Mesmo em uma curva, as reações são as mesmas de sempre, naturalmente amplificadas pela aderência reduzida. A princípio, a tração dianteira causa um comportamento de subesterço, com a parte da frente tendendo a alargar a trajetória apenas se a velocidade for maior que a sugerida pelo bom senso e pela física. Mas se a sua velocidade for alta (não alta demais), simplesmente tire seu pé gradualmente do acelerador para fazer a frente do carro voltar à trajetória adequada.

Atenção à traseira

Por outro lado, um carro com tração traseira tem respostas menos intuitivas, que em algumas situações podem ser consideradas mais divertidas, mas apenas fora de vias de tráfego intenso. A tração traseira é uma solução reservada para carros com características esportivas ou para os sedãs mais prestigiados com motores potentes, uma prerrogativa que não deve ser subestimada ao se acelerar, especialmente nas curvas. Ao dirigir na neve, o acelerador deve ser usado com cuidado para evitar sobresterço, em que a traseira aponta para fora da curva, forçando o motorista a contra esterçar rapidamente o volante e na medida certa para evitar sair da rua.

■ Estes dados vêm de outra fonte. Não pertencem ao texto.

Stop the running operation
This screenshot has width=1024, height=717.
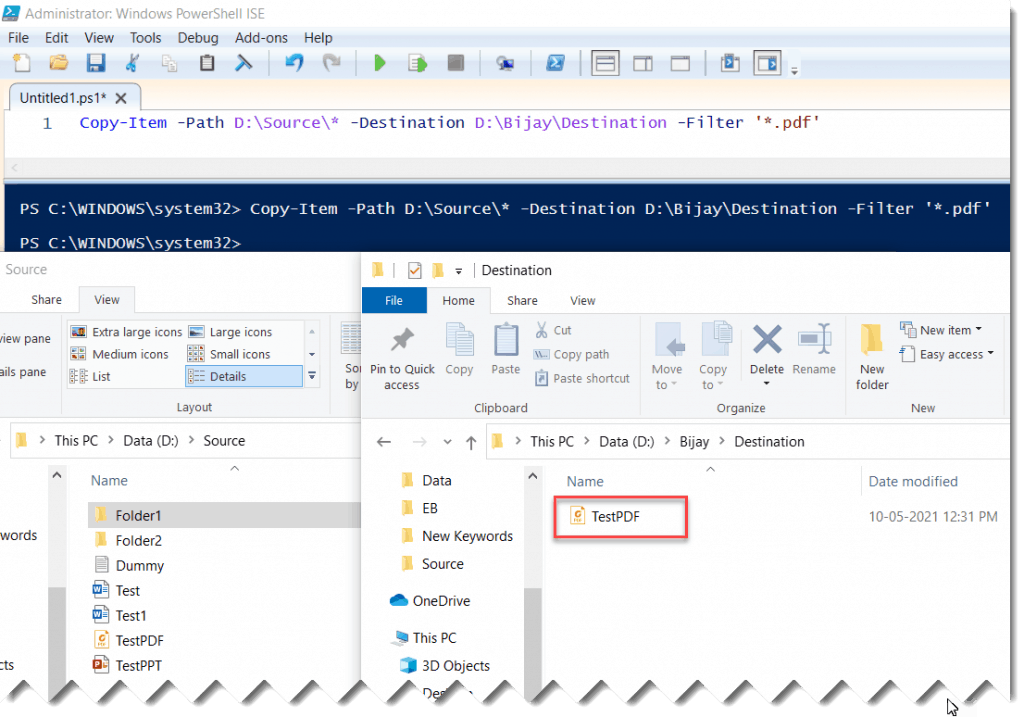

Ter tração nas quatro rodas não te torna invencível

Um carro com tração nas quatro rodas é a solução que garante o melhor equilíbrio em todas as situações. Ainda assim, não tenha ilusões de ser invencível ao volante de um SUV em uma estrada montanhosa e com neve. Em uma subida, o comportamento é exemplar, já que a tração integral, a eletrônica e os pneus para inverno são a combinação perfeita para dirigir com segurança. As coisas mudam nas descidas, em que crossovers com tração nas quatro rodas podem encontrar as mesmas desvantagens de carros convencionais, acentuadas por seu peso significativo.

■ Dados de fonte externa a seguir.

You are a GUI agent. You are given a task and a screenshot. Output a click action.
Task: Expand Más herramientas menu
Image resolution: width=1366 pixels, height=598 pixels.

A arte de parar na descida

A massa é sentida realmente quando você freia, aumentando consideravelmente as distâncias de parada nas retas e tornando críticas as entradas de curva. O sistema ABS evita o travamento das rodas e garante a direcionalidade, mas se a velocidade for alta demais, os controles eletrônicos de estabilidade não podem fazer milagre. Com qualquer tipo de tração, ao dirigir em uma descida, vale a pena fazer o uso máximo dos efeitos de frenagem do motor e do câmbio, tentando usar o pedal do freio apenas se necessário e com as rodas apontando para frente. Uma regra não pode ser esquecida quando um veículo for equipado com correntes de neve nas rodas dianteiras estiver em uma descida. A diferença considerável de aderência entre os dois eixos acentua o efeito de sobresterço se o pedal for tocado nas curvas, mesmo em baixas velocidades.